Elijah, aged three, vanished on 20 February in Two Rivers, Wisconsin. The child was reported missing from the home of Jesse Vang, a friend of Ms Baur, where he had been sent to live by his mother for “disciplinary reasons”. The property is more than two hours away from Ms Baur’s home in Wisconsin Dells.
Katrina Baur says that she asked Mr Vang, 39, to “teach her son to be a man”, according to court documents. Mr Vang subsequently told police that he had subjected the three-year-old to lengthy time-outs and threatened him with cold showers if he misbehaved.
On the morning he disappeared, Mr Vang said he went for a nap at 8am and told Elijah to stand at the foot of his bed.

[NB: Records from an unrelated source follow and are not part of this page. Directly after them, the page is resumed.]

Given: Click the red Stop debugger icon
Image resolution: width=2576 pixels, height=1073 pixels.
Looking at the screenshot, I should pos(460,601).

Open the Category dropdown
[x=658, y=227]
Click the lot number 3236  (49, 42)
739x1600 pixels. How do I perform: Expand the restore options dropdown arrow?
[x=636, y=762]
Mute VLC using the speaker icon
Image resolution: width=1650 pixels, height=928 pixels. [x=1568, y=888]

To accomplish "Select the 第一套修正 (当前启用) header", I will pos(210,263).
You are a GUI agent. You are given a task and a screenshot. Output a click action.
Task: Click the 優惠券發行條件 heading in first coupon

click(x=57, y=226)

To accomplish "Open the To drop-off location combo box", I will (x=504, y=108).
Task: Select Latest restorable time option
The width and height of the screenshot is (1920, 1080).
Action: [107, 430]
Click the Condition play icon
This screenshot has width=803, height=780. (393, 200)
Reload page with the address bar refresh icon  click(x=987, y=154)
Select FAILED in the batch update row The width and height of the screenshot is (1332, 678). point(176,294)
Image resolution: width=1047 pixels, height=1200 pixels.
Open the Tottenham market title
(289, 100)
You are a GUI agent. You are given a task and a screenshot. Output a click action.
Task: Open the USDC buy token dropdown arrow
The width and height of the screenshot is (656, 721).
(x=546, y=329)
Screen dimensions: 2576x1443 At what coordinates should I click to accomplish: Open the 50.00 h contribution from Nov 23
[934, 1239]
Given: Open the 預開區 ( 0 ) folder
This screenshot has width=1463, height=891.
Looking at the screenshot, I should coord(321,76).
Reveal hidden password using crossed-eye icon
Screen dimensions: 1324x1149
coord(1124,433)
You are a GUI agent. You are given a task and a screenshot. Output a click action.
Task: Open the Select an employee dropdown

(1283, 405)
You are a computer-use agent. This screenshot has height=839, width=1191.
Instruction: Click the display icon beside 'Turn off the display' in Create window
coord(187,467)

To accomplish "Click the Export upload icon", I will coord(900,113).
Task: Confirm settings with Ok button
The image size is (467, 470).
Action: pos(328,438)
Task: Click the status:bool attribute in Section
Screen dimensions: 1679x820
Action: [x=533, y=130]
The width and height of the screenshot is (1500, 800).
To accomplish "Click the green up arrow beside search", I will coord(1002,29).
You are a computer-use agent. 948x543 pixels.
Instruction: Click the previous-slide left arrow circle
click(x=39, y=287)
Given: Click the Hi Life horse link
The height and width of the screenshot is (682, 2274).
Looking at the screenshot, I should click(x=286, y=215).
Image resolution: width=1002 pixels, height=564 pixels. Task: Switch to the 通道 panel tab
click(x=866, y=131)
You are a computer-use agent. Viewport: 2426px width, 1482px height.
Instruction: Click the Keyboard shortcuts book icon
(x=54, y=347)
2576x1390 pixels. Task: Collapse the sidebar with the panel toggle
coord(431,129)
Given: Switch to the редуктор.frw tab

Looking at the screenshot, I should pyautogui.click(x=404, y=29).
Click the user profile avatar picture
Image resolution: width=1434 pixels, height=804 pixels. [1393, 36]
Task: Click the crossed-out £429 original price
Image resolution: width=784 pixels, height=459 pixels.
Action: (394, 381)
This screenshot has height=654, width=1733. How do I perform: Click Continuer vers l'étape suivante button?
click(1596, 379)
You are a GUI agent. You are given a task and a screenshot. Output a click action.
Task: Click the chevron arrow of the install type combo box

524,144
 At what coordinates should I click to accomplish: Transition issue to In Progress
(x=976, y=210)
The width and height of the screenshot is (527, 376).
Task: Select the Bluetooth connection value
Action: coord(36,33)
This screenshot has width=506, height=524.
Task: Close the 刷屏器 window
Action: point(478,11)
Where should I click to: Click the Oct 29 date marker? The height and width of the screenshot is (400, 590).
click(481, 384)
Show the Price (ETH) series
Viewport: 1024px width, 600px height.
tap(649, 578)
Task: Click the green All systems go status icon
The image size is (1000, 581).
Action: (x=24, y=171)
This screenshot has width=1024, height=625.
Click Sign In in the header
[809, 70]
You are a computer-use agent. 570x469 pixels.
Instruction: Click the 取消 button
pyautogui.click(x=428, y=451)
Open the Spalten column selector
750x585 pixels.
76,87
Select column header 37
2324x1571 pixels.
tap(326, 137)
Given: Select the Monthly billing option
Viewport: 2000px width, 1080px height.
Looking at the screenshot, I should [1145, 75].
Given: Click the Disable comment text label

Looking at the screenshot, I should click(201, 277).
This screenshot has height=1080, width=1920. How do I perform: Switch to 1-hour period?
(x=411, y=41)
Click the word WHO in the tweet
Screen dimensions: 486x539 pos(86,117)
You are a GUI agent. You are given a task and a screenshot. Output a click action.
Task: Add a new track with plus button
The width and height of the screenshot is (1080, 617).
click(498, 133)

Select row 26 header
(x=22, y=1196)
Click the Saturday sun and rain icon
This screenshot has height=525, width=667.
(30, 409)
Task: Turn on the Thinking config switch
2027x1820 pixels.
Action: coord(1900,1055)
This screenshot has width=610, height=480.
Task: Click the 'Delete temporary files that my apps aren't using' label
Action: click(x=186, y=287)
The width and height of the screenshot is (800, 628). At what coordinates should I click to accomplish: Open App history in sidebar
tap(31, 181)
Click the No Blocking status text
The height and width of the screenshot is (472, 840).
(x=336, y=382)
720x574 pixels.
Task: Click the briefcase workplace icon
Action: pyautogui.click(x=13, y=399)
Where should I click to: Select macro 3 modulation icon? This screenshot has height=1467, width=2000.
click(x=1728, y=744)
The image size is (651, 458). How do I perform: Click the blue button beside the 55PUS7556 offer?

When he woke up, the toddler was gone and Mr Vang called police just before 11am.
Searches have continued for weeks for the little boy, with Two Rivers Police Department leading the investigation.
Volunteers, including Elijah’s family, have also been looking for him. Searches have included the infamous Avery’s Salvage Yard just outside of Two Rivers which was part of the Netflix series Making a Murderer.
Elijah’s red-and-white blanket was found early in the search, four miles from where he was last seen.
Mr Vang was arrested on 20 February on charges of chronic child neglect. Ms Baur was taken into custody the following day also on child neglect charges and resisting an officer. Both have pleaded not guilty. Mr Vang will appear in court on 28 June, while Ms Baur is set to appear on 30 April.
Jodi Baur last spoke with her daughter on 1 March not long after she was arrested. She said that her daughter appeared to believe her son had just disappeared on his own.
However her daughter has shown little emotion about Elijah’s disappearance. “She was calm. She was. I think the investigators had called me that night, said she was cold. Whether she was detached or in denial, I don’t know,” the grandmother said.
“It was the mama bear, the anger, the instinct, the hysteria that was missing that just, it just hit me wrong.”
She noted that her daughter had struggled with drug addiction for over 20 years. The grandmother petitioned the court to keep her daughter in jail in early March, claiming she was a “flight risk” in a written statement.
“Watching your kid fall is the hardest thing in the world. You always want what’s best, but you can’t get it. It’s their life. So that’s hard,” Ms Baur said on Wednesday.
She also spoke about spending time with her daughter and grandson.
“We’d take him to the beach. He loved going to the beach. He was just a really sweet kid,” Baur said.
Katrina Baur’s attorney reportedly met with prosecutors on 26 April to discuss the case. Her lawyer has asked that her bond be lifted as she cannot pay it so that she can be allowed out of jail.